È un terremoto rispetto alla prassi attuale. Com'è noto, i motori di ricerca indicizzano tutto fino a prova contraria, senza chiedere autorizzazioni; editori o gestori di una qualsiasi pagina possono decidere di escludere le proprie pagine dall'indicizzazione. Youtube invece elimina in automatico o su segnalazione il materiale protetto da diritto d'autore di editori tv o altri soggetti.

La novità starebbe quindi nell'accordo preventivo e nell'obbligo di pagare gli editori per usare quei contenuti. È prevedibile che i motori di ricerca e altre piattaforme, piuttosto che pagare, reagiranno escludendo a priori tutti i siti giornalistici.

È stata sempre questa, del resto, la posizione di Google ogni volta che è stata ventilata un'ipotesi simile in altri Paesi. Finora solo la Germania ci ha provato, con una legge, che ha però un effetto meno importante rispetto a quella italiana. Il Bundestag, il parlamento tedesco, ha approvato la cosiddetta lex Google, che impone ai motori di ricerca e agli aggregatori di notizie di pagare una tassa di licenza per la pubblicazione dei contenuti editoriali sui rispettivi siti. Nella versione definitiva della legge è stato tuttavia inserito un passaggio per consentire la pubblicazione di singole parole o di parti ridotte dei testi. Di fatto lascia inalterato così lo status quo.

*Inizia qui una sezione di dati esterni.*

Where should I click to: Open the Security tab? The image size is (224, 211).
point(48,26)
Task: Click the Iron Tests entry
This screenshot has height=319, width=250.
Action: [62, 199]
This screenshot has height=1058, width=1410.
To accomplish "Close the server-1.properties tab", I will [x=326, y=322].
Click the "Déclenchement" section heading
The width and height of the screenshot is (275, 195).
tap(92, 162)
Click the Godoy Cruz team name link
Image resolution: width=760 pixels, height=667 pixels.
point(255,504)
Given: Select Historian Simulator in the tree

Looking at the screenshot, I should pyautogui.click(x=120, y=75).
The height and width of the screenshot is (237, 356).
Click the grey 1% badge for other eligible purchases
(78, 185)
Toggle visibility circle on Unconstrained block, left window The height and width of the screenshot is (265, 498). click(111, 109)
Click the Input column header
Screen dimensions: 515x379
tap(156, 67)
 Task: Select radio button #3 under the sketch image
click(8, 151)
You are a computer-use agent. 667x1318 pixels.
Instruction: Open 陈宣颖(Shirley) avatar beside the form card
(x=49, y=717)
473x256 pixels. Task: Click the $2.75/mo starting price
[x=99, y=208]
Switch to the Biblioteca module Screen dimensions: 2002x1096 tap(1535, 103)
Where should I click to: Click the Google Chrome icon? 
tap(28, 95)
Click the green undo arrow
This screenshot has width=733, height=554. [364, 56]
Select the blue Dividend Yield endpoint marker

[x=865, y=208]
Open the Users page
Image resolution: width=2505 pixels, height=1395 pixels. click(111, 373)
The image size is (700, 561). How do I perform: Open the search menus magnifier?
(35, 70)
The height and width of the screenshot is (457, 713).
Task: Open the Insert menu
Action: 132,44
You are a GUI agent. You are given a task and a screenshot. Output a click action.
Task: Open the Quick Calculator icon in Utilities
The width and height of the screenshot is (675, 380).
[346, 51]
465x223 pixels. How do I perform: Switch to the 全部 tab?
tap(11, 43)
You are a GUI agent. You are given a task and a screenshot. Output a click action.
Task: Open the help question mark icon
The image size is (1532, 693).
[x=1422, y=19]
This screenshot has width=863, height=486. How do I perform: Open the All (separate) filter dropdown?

Non c'è la stessa "scappatoia" nella normativa italiana e quindi ora la parola, eventualmente, spetterà al Parlamento nella fase di conversione del decreto in legge. Per altro, il testo della norma italiana non tiene conto del diritto di citazione da parte di qualsiasi utente sul proprio sito o pagina Facebook, aprendo la via a possibili controversie e rischi di (auto)censure. In altre parole, come se fosse una macchina del tempo tarata su tempi pre-internet, la norma non tiene conto della prassi dei social network e del web 2.0.

Ampie le ricadute potenziali anche del regolamento Agcom, che scatta a marzo 2014. L'Autorità, su segnalazione dei detentori di diritto d'autore, chiederà ai soggetti responsabili di rimuovere contenuti pirata presenti sul web. In caso di rifiuto, ordinerà agli hosting provider o ai provider d'accesso internet rispettivamente di rimuovere il contenuto dai propri server o di oscurare il sito. La procedura durerà 35 giorni e l'ordine andrà eseguito in cinque giorni (i tempi scendono a dodici e tre giorni nei casi più gravi e urgenti). I provider rischiano fino a 250 mila euro se non ubbidiscono.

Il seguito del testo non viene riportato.